2008’s self-titled debut full-length album was kind of like the Pablo Honey of the new generation. No one knew what was happening. No one could explain why this band of seemingly innocent and mild-mannered college kids were so hell-bent on making music that wasn’t about breakups or boozing or hitting on girls because it’s Friday night and that’s what people do on Fridays. It was intellectual, and it was intellectual because it had no reason not to be. Songs like, “A-Punk,” and “Cape Cod Kwassa Kwassa,” developed notoriety for being the songs on the radio that no one could explain but liked anyway. Almost overnight, Vampire Weekend had exposed both America’s greatest flaw and America’s greatest gift: appreciation without explanation.

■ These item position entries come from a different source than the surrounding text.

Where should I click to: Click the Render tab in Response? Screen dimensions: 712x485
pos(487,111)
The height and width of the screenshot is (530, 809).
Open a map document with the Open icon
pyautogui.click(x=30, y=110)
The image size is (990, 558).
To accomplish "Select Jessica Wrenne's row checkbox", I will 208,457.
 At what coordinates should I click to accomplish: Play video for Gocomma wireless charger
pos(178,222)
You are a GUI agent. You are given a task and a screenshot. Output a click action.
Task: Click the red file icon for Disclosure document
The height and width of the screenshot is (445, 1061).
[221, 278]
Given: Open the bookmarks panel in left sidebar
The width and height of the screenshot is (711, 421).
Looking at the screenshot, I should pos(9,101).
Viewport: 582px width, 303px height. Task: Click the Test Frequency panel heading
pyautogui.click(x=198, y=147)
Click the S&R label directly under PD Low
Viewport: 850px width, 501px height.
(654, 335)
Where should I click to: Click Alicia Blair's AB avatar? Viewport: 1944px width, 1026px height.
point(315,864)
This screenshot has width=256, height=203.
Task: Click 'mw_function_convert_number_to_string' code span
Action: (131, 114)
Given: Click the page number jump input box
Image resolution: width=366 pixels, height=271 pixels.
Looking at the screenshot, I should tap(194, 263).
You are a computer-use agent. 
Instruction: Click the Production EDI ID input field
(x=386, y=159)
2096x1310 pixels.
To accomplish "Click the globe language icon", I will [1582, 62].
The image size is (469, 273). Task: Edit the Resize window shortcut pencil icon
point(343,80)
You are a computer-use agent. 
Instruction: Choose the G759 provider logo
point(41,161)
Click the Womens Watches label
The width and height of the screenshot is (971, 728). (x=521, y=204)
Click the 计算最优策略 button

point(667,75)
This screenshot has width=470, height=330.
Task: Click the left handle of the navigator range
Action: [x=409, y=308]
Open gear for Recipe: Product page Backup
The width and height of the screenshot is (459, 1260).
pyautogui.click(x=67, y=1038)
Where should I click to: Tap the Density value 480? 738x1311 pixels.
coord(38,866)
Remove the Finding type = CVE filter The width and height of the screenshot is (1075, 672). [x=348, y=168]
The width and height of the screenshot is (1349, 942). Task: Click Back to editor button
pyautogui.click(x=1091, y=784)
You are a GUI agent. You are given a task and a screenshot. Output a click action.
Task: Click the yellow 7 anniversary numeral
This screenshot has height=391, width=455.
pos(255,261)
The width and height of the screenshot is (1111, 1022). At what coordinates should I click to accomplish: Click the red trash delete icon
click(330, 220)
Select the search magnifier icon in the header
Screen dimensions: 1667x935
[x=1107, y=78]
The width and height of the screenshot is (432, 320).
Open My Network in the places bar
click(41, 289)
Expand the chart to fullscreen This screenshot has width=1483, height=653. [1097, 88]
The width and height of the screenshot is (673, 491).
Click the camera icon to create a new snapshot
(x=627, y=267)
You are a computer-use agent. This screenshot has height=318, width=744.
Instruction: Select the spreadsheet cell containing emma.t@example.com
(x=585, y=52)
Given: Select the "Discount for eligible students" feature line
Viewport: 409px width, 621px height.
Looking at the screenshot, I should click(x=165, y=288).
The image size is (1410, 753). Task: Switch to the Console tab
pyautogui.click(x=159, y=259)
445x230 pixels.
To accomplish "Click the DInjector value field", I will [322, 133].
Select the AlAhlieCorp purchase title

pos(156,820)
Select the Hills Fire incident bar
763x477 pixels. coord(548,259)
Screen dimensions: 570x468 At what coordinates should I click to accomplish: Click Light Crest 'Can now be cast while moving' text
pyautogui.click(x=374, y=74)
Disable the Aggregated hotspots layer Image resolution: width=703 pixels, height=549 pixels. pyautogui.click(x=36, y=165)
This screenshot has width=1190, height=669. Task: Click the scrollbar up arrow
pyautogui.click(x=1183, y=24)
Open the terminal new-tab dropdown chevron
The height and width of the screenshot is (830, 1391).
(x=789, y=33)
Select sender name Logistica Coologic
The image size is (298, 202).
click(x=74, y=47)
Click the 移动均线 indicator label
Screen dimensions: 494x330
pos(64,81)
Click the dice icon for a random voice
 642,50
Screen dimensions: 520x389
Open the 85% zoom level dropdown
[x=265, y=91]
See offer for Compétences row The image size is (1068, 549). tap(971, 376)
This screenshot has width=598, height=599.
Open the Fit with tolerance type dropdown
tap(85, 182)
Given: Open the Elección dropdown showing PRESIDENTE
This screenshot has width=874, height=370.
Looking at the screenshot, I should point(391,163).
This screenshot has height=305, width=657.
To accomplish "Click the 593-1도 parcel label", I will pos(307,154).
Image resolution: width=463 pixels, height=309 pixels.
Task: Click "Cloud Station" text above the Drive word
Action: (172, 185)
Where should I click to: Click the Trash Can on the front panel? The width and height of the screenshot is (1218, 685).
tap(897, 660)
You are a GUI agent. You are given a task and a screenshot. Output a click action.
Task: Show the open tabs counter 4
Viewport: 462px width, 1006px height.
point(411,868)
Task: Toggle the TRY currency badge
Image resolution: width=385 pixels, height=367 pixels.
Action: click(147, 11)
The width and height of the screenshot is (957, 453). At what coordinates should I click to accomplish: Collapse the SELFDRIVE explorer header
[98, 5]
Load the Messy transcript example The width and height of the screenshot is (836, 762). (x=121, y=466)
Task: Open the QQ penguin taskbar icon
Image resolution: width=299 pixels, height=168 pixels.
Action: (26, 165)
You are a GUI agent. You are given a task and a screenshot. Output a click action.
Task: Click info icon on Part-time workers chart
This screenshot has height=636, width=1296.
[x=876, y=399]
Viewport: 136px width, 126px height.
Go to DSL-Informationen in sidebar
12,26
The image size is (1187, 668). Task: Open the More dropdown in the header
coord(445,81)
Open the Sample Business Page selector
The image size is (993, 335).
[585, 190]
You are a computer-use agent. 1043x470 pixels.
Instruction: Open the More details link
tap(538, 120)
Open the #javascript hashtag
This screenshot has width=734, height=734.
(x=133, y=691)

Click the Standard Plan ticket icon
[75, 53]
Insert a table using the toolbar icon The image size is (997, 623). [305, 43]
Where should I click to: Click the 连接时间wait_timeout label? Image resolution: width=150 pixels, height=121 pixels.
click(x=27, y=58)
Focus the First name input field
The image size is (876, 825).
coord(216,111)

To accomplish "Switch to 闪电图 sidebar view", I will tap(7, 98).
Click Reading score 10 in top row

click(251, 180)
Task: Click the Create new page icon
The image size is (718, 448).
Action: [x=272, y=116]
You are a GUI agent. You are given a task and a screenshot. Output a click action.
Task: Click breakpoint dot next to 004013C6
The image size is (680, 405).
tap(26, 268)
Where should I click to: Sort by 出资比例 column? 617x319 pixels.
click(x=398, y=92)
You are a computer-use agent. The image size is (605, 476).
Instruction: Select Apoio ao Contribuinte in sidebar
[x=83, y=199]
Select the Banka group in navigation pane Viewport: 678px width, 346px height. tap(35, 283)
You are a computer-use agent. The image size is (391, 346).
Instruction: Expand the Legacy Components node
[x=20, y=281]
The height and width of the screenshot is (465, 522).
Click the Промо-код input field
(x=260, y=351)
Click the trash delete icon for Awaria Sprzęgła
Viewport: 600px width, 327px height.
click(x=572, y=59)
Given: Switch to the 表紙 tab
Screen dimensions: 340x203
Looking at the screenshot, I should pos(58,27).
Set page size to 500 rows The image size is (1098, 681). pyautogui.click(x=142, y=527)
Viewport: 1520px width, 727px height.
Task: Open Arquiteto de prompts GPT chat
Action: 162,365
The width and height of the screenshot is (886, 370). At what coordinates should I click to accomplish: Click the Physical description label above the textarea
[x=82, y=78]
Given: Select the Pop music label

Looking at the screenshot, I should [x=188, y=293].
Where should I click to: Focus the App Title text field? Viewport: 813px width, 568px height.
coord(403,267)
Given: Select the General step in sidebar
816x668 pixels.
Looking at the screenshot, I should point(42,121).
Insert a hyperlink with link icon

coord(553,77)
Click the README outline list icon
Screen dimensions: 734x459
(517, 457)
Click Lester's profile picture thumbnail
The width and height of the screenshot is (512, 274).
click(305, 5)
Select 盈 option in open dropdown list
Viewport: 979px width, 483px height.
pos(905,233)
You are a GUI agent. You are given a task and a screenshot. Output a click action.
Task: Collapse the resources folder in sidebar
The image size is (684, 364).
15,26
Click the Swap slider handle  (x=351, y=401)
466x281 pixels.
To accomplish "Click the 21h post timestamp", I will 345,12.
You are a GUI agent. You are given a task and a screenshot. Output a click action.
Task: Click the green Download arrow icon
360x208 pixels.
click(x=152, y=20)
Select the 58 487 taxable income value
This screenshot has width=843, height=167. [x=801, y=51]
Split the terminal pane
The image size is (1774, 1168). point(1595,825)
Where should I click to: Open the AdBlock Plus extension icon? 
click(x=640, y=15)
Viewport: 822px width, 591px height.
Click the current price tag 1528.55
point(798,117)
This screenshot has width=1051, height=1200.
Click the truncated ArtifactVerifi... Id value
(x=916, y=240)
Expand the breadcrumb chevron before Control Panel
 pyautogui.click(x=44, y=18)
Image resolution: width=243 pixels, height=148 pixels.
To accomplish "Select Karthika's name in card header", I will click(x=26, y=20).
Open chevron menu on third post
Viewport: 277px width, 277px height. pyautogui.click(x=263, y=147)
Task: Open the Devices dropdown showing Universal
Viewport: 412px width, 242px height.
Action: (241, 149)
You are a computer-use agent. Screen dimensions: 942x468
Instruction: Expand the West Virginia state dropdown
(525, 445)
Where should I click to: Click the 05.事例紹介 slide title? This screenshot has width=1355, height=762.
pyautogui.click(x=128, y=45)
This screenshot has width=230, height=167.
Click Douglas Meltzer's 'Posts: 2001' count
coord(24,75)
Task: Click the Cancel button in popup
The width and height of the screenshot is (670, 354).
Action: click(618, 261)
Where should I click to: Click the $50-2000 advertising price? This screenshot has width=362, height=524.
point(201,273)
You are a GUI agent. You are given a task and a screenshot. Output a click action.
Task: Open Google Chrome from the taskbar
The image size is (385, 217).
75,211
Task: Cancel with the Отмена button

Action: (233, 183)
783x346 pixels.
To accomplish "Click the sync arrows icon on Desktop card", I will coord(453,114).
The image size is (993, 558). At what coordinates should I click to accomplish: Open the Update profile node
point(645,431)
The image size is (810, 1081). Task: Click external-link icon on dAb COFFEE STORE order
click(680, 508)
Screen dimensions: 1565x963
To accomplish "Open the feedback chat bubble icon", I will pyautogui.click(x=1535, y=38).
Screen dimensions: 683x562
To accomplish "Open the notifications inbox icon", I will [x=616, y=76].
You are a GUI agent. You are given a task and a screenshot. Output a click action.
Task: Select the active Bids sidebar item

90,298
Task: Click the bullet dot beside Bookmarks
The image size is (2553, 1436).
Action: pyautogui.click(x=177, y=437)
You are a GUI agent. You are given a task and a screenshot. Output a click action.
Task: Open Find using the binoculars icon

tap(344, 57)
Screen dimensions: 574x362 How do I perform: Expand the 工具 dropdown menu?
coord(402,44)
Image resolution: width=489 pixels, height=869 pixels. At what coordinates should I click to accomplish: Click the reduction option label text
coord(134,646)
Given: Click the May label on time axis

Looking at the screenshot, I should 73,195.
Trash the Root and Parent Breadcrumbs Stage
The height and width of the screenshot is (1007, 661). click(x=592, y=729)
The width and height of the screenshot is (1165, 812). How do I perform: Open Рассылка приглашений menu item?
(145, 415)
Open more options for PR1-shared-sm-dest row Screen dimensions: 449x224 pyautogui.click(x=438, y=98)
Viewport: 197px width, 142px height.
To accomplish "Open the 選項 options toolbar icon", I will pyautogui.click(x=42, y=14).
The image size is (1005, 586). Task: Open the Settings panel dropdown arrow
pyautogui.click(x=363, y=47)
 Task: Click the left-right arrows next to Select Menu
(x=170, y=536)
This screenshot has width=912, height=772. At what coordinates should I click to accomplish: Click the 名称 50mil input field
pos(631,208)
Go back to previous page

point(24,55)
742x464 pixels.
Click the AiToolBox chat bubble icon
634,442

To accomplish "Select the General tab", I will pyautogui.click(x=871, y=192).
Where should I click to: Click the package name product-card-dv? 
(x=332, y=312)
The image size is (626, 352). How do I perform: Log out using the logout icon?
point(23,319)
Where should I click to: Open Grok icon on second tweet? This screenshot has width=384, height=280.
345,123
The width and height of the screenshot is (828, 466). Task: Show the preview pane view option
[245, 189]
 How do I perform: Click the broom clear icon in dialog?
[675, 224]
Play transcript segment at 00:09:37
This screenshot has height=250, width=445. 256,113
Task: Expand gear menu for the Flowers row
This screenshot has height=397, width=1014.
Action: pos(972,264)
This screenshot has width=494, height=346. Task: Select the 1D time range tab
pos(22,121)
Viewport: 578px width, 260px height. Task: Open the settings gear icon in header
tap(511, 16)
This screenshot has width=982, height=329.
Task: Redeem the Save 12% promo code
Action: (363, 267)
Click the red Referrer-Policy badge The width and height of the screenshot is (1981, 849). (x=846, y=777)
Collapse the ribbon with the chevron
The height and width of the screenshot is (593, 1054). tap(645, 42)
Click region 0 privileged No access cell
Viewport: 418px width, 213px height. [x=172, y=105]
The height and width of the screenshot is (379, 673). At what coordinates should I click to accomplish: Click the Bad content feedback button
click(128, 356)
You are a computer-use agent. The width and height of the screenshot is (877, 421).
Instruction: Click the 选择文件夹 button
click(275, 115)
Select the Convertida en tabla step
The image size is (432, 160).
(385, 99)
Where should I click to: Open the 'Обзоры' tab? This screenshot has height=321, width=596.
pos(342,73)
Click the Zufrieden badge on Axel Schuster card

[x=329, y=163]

Their self-titled effort would have been enough. Really: it would have. But if 2008’s effort was an exploration in who Vampire Weekend was, 2010’s Contra was an exploration in why Vampire Weekend was. Picking up right where the self-titled album had left off, Contra operated at such a high level of intricacy, it was like watching a web as it was being spun. Koenig channeled Paul Simon’s African phase with help from backup vocalist (and African music connoisseur) Rostam Batmanglij, and songs like “California English,” and “Diplomat’s Son,” proved with facility that the band had tapped into a capillary of music that will never, ever be occupied by anyone else.
It was an outstanding follow-up to an already admirable portfolio.
And then, Modern Vampires of the City happened.
As both a musical critic and a massive VW fan, I’d like to make this examination: I’m pretty sure everyone had high hopes for it, but I don’t think anyone on earth could have predicted that Modern Vampires of the City would completely reshape the impact Vampire Weekend has had on their own musical footprint and, thusly, music as a whole.
Sonically, it’s flawless. It no-doubt makes the most sense of any of their full-length albums, which has garnered Vampires the most unanimous praise of the three. Songs like, “Unbelievers,” evoke a primal happiness despite those trace elements of unmistakably confusing Vampire Weekend DNA. Emotionally, it’s cutting. “Hannah Hunt” delivers a one-two punch of romantic pensiveness that is arguably the first of its kind for these guys. Slow and steady, it’s the midway point of the album, which is interesting when you consider that it’s the most heartbreakingly languid track of the twelve.
When it comes to indie music that has aptitude for appreciation on the mass level, Modern Vampires of the City supplants everything before it as the most outstanding example we have. It completes a trilogy of albums that could stand alone as some of the most authentic and inventive music in the world.
Koenig digs deeper than ever on album opener, “Obvious Bicycle,” a song that, ironically, conveys a fear of not making any positive impact whatsoever in anyone’s life. As a critic, I can understand the validity of the fear. But as a fan, I can declare with absolute certainty that he has nothing to be fearful of.